Frequently asked questions
- What is a straddle on FTXL?
- A straddle on FTXL is the straddle strategy applied to FTXL (etf). The strategy is structurally neutral / high-volatility (long premium): A long straddle buys an ATM call and an ATM put at the same strike, profiting from a large move in either direction; max loss equals the combined debit when the underlying pins to the strike at expiration. With FTXL etf trading near $244.72, the strikes shown on this page are snapped to the nearest listed FTXL chain strike and the premiums come straight from the end-of-day bid/ask midpoint.
- How are FTXL straddle max profit and max loss calculated?
- Upside max profit is unbounded; downside max profit is bounded at the strike minus the combined call plus put debit (reached at zero). Max loss equals the combined debit times 100 (reached when the underlying pins to the strike). Two breakevens at strike plus debit and strike minus debit. For the FTXL straddle priced from the end-of-day chain at a 30-day expiry (ATM IV 49.00%), the computed maximum profit is unbounded per contract and the computed maximum loss is -$2,809.53 per contract. Live intraday quotes will differ as the chain moves through the trading session.
- What is the breakeven for a FTXL straddle?

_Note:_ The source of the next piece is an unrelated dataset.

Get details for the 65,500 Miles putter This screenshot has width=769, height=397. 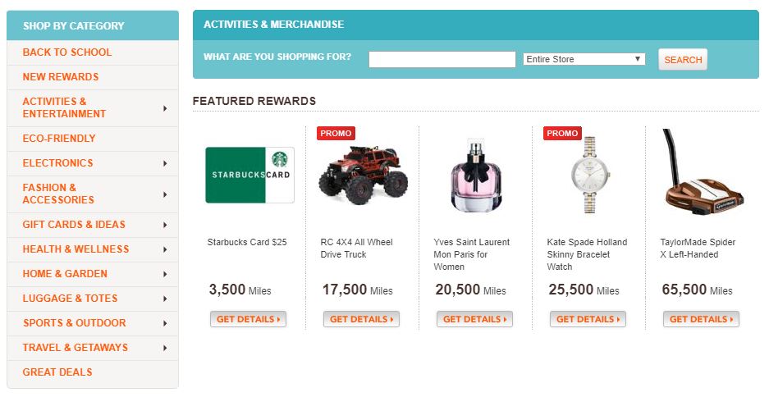pyautogui.click(x=701, y=319)
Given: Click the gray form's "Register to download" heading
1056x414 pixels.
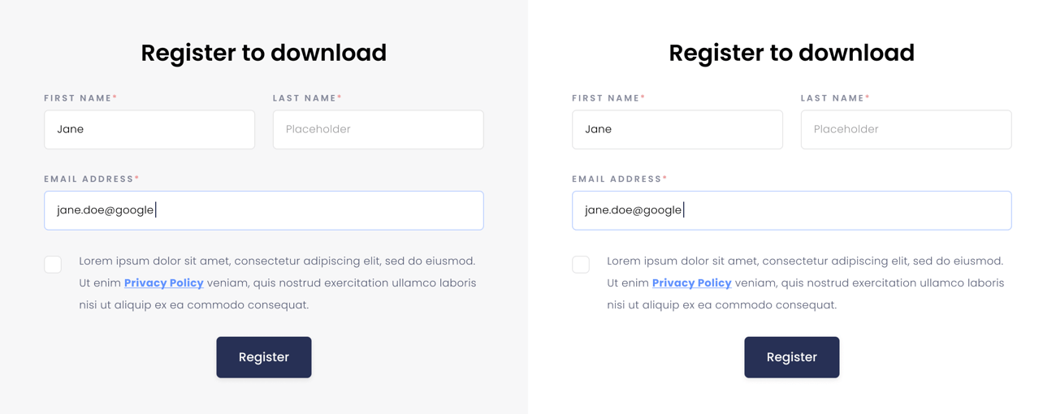Looking at the screenshot, I should tap(264, 53).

- The breakeven for the FTXL straddle priced on this page is roughly $215.95 and $274.05 at expiration, derived from end-of-day chain premiums. Breakeven is the underlying price at which the strategy's P&L crosses zero ignoring transaction costs and assignment risk. The current FTXL market-implied 1-standard-deviation expected move is approximately 14.05%; if the move sits well outside the breakeven distance, the structure's risk-reward becomes correspondingly tighter.
- When should you consider a straddle on FTXL?
- Straddles on FTXL are pure-volatility plays that profit from large moves in either direction; traders typically buy FTXL straddles ahead of earnings, FDA decisions, or other catalysts where the realized move is expected to exceed the implied move priced into the chain.
- How does current FTXL implied volatility affect this straddle?
- FTXL ATM IV is at 49.00% with IV rank near 69.37%, which is mid-range against its 1-year history. Strategy selection depends more on directional thesis and expected move than on a strong IV signal.